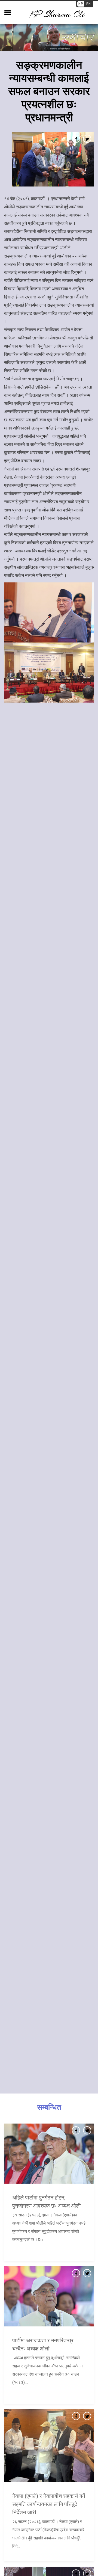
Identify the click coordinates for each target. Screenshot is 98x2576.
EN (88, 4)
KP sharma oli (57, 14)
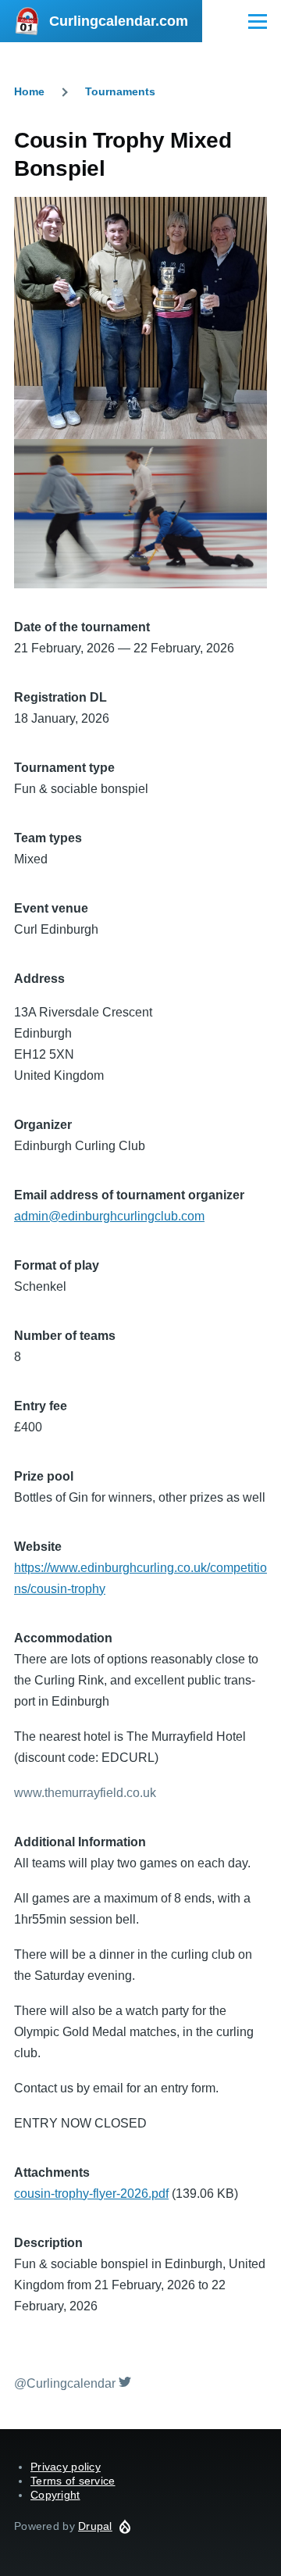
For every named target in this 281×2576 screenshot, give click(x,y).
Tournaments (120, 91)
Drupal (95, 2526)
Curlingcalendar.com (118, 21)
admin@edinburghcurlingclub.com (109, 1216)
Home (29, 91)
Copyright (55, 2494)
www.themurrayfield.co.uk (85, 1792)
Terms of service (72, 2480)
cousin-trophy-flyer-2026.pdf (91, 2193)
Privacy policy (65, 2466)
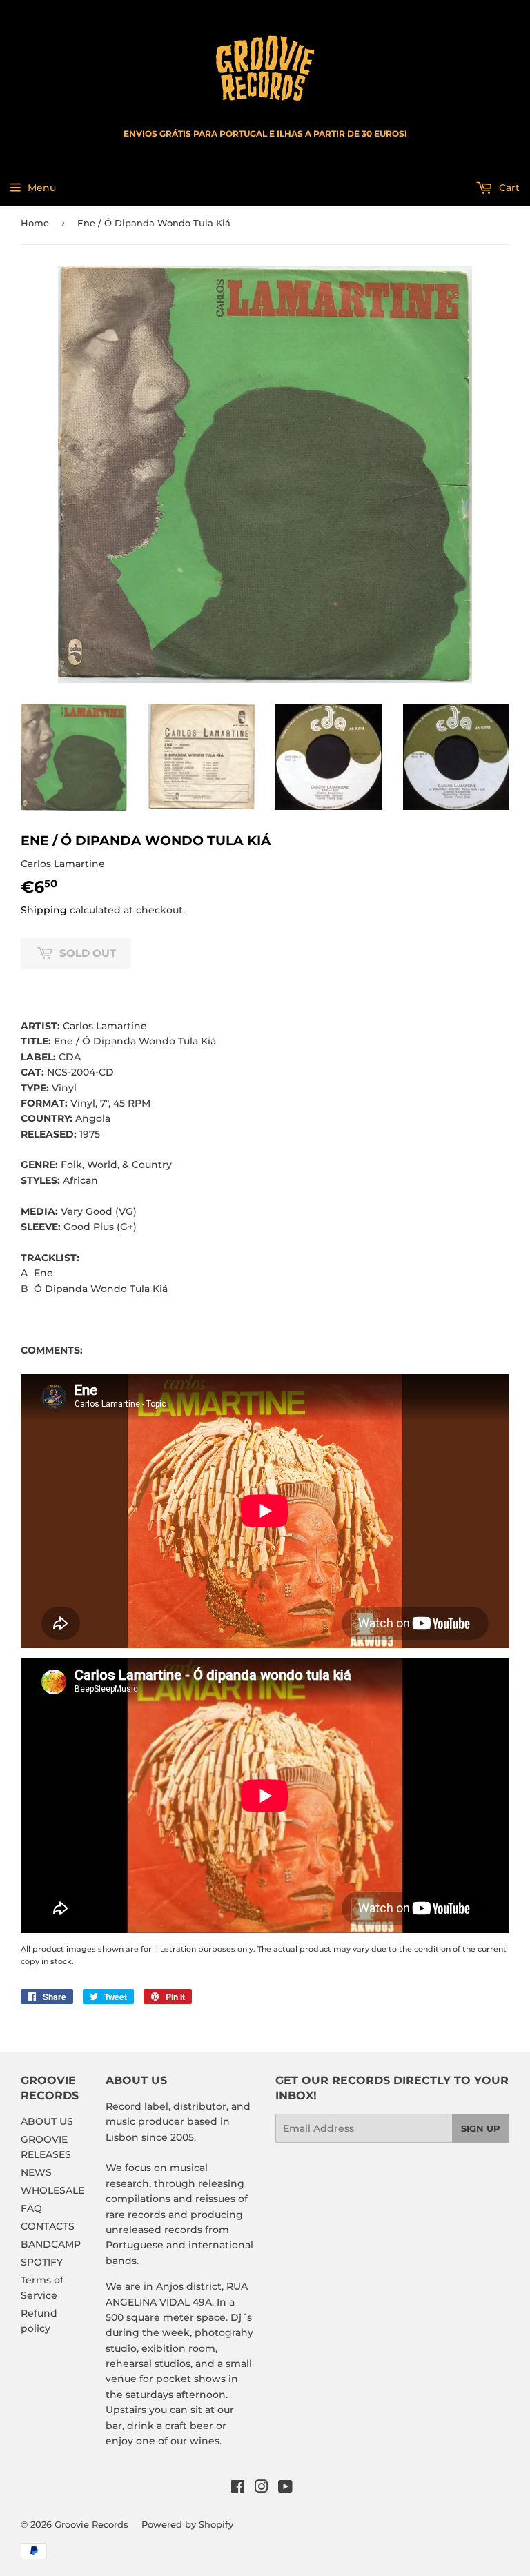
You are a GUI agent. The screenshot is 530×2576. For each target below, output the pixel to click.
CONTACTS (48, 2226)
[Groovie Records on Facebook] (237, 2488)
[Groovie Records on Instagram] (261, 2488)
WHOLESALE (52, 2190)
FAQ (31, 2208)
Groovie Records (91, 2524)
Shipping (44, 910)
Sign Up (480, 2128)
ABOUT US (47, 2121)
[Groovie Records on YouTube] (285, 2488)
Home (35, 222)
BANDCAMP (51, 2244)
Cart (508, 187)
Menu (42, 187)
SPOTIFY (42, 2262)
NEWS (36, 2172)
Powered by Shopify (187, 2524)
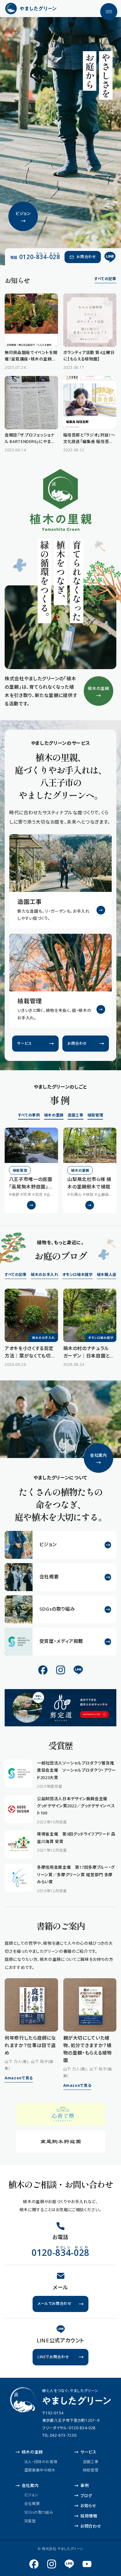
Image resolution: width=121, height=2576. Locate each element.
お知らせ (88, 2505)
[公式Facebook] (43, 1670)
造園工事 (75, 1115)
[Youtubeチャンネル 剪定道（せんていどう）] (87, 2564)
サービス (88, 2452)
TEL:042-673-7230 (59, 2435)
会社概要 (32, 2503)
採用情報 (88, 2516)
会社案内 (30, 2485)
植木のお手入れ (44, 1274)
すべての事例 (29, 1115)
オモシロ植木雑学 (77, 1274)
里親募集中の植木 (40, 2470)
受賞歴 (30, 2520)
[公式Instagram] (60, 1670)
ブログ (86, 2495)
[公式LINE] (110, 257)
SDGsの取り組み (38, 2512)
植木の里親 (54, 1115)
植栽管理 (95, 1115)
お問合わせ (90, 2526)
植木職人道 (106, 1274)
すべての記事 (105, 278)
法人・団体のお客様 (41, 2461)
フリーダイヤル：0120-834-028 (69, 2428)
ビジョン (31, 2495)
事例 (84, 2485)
* * *
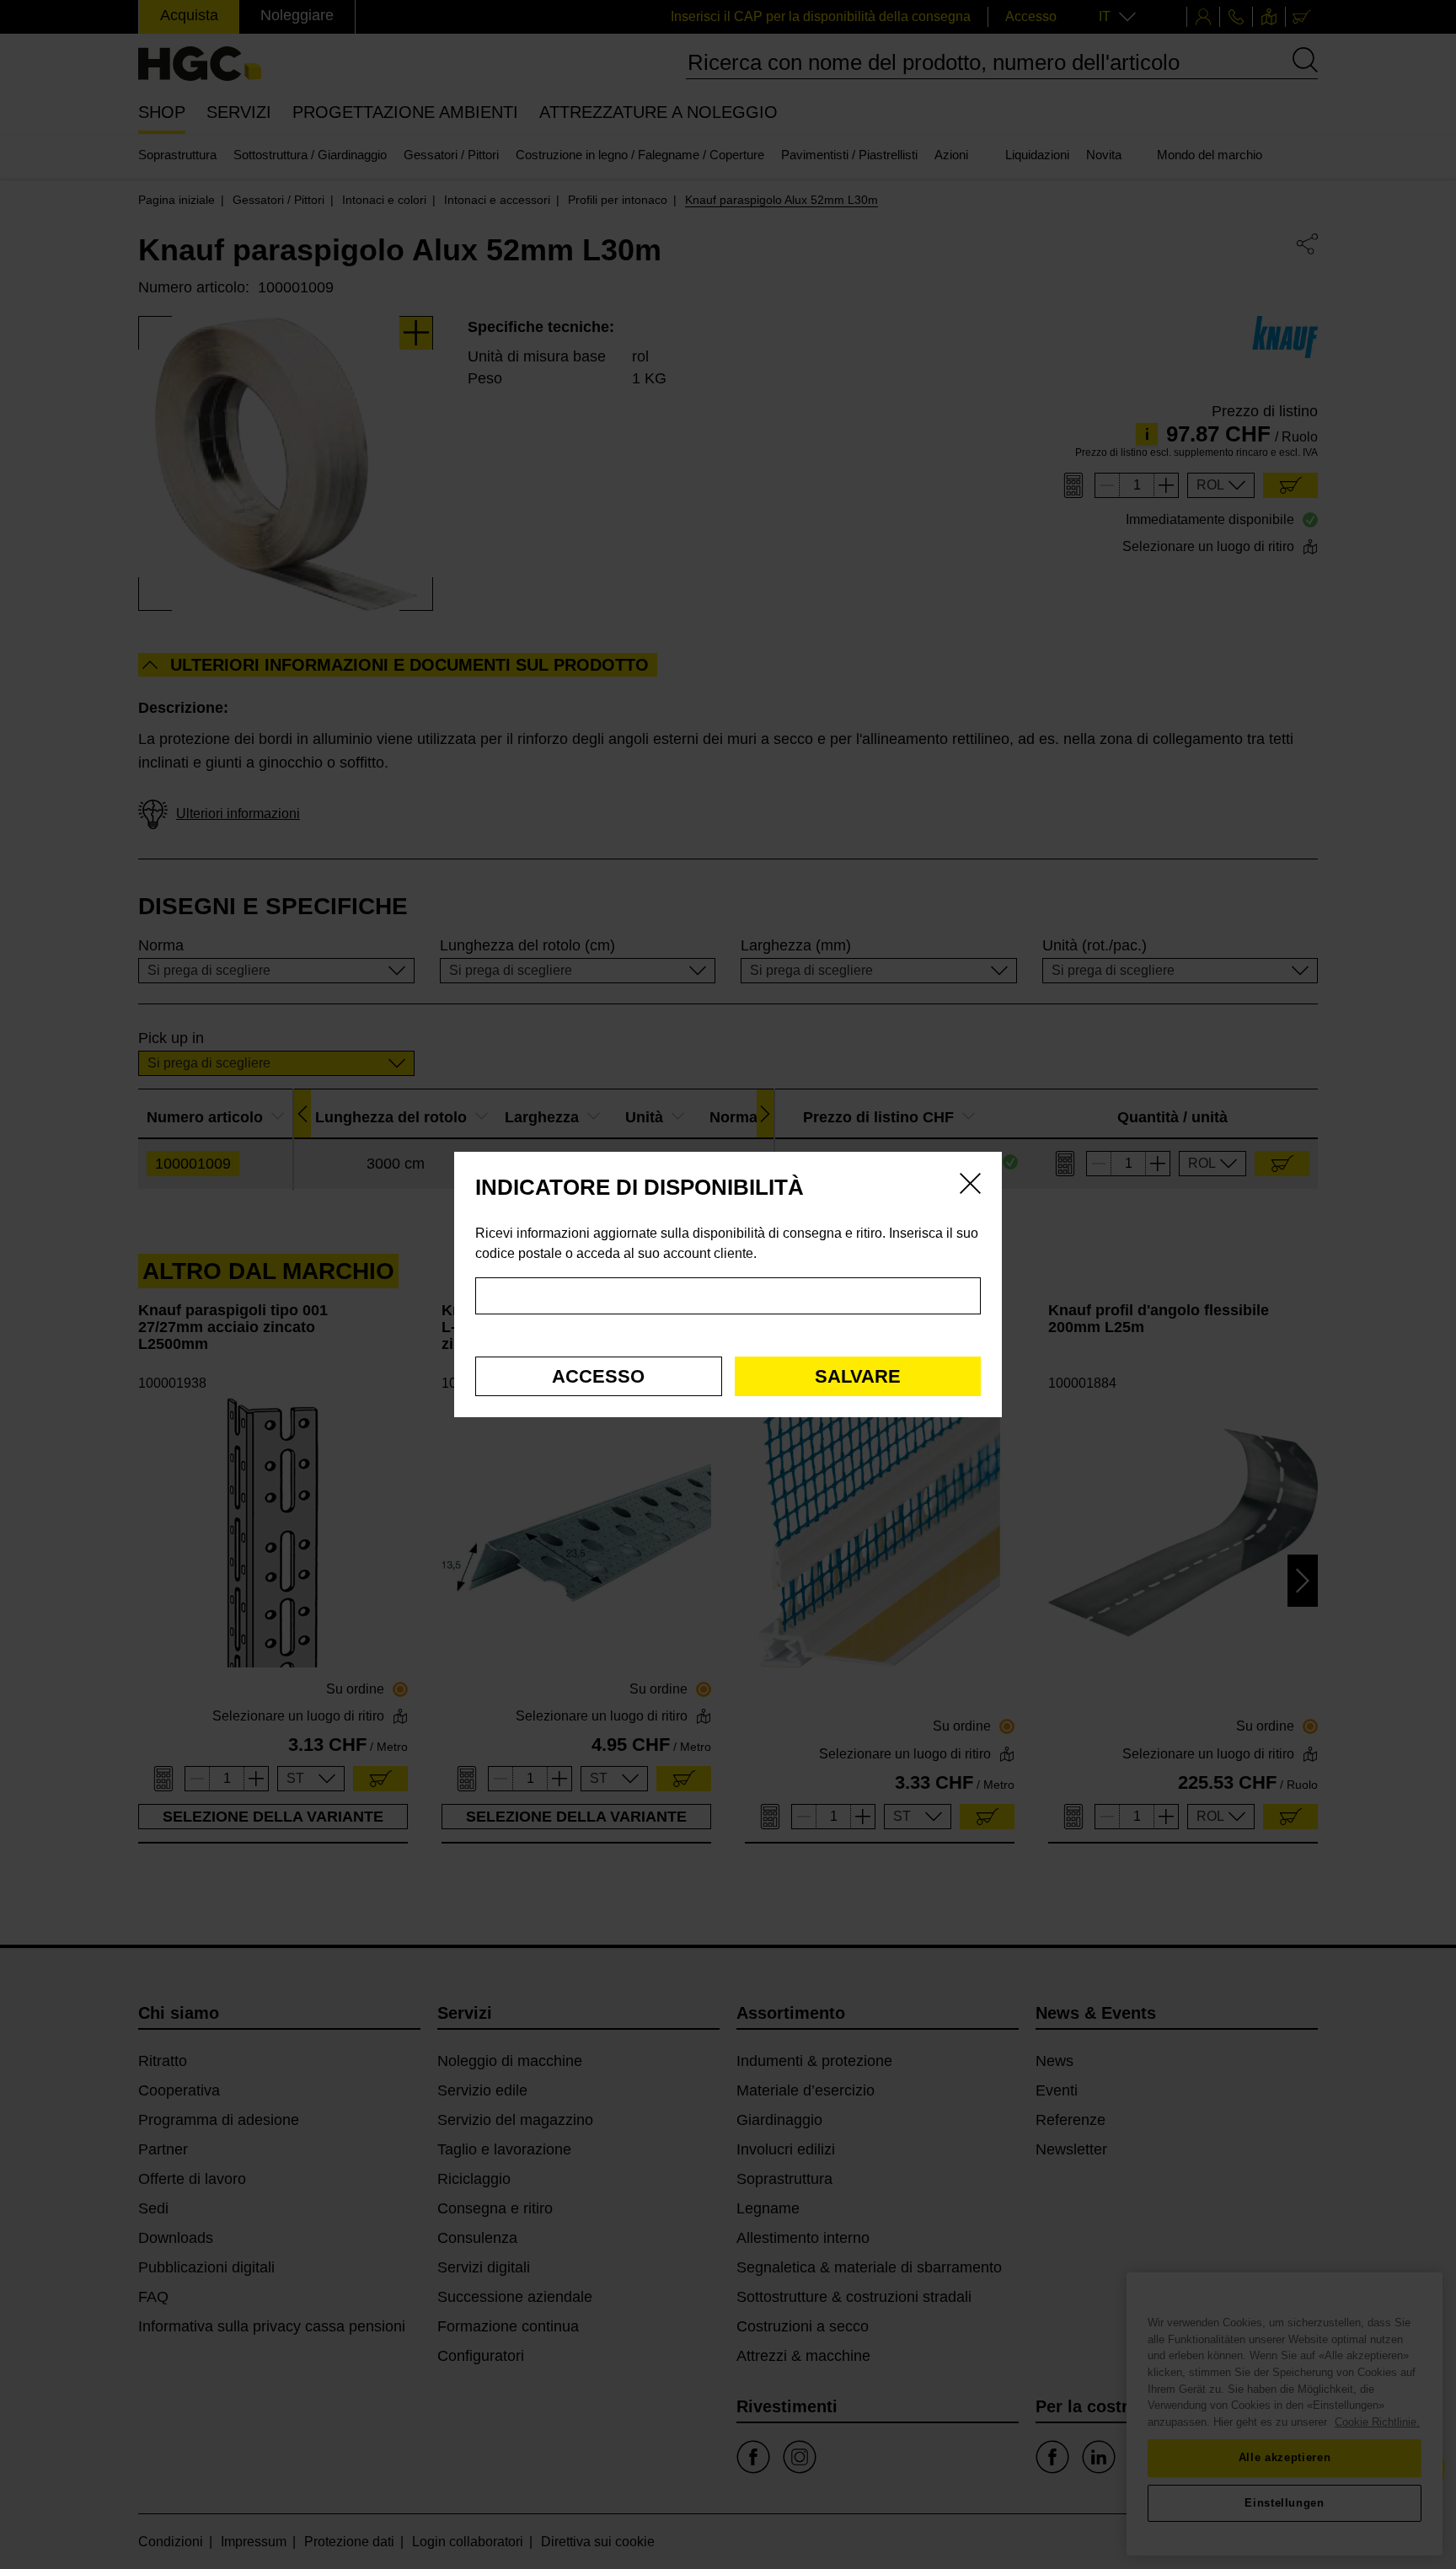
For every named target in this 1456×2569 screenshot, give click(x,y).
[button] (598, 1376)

- _PROBLEM_
From the entries above, copy exactly the lines starting at the one with "KP sharma oli (57, 14)" and stopping at the one with "法人・団体のお客様 (41, 2461)", keeping both ends. Drop the pictures.

- _RESULT OF THE TASK_
KP sharma oli (57, 14)
For every named target in this 281×2576 screenshot, give click(x,y).
Tournaments (120, 91)
Drupal (95, 2526)
Curlingcalendar.com (118, 21)
admin@edinburghcurlingclub.com (109, 1216)
Home (29, 91)
Copyright (55, 2494)
www.themurrayfield.co.uk (85, 1792)
Terms of service (72, 2480)
cousin-trophy-flyer-2026.pdf (91, 2193)
Privacy policy (65, 2466)
You are a GUI agent. The screenshot is 530×2576. For each target below, output the pixel to click.
CONTACTS (48, 2226)
[Groovie Records on Facebook] (237, 2488)
[Groovie Records on Instagram] (261, 2488)
WHOLESALE (52, 2190)
FAQ (31, 2208)
Groovie Records (91, 2524)
Shipping (44, 910)
Sign Up (480, 2128)
ABOUT US (47, 2121)
[Groovie Records on YouTube] (285, 2488)
Home (35, 222)
BANDCAMP (51, 2244)
Cart (508, 187)
Menu (42, 187)
SPOTIFY (42, 2262)
NEWS (36, 2172)
Powered by Shopify (187, 2524)
Image resolution: width=121, height=2576. Locate each element.
お知らせ (88, 2505)
[公式Facebook] (43, 1670)
造園工事 (75, 1115)
[Youtubeチャンネル 剪定道（せんていどう）] (87, 2564)
サービス (88, 2452)
TEL:042-673-7230 (59, 2435)
会社概要 (32, 2503)
採用情報 (88, 2516)
会社案内 (30, 2485)
植木のお手入れ (44, 1274)
すべての事例 (29, 1115)
オモシロ植木雑学 (77, 1274)
里親募集中の植木 (40, 2470)
受賞歴 (30, 2520)
[公式Instagram] (60, 1670)
ブログ (86, 2495)
[公式LINE] (110, 257)
SDGsの取り組み (38, 2512)
植木の里親 (54, 1115)
植栽管理 (95, 1115)
お問合わせ (90, 2526)
植木職人道 (106, 1274)
すべての記事 (105, 278)
法人・団体のお客様 (41, 2461)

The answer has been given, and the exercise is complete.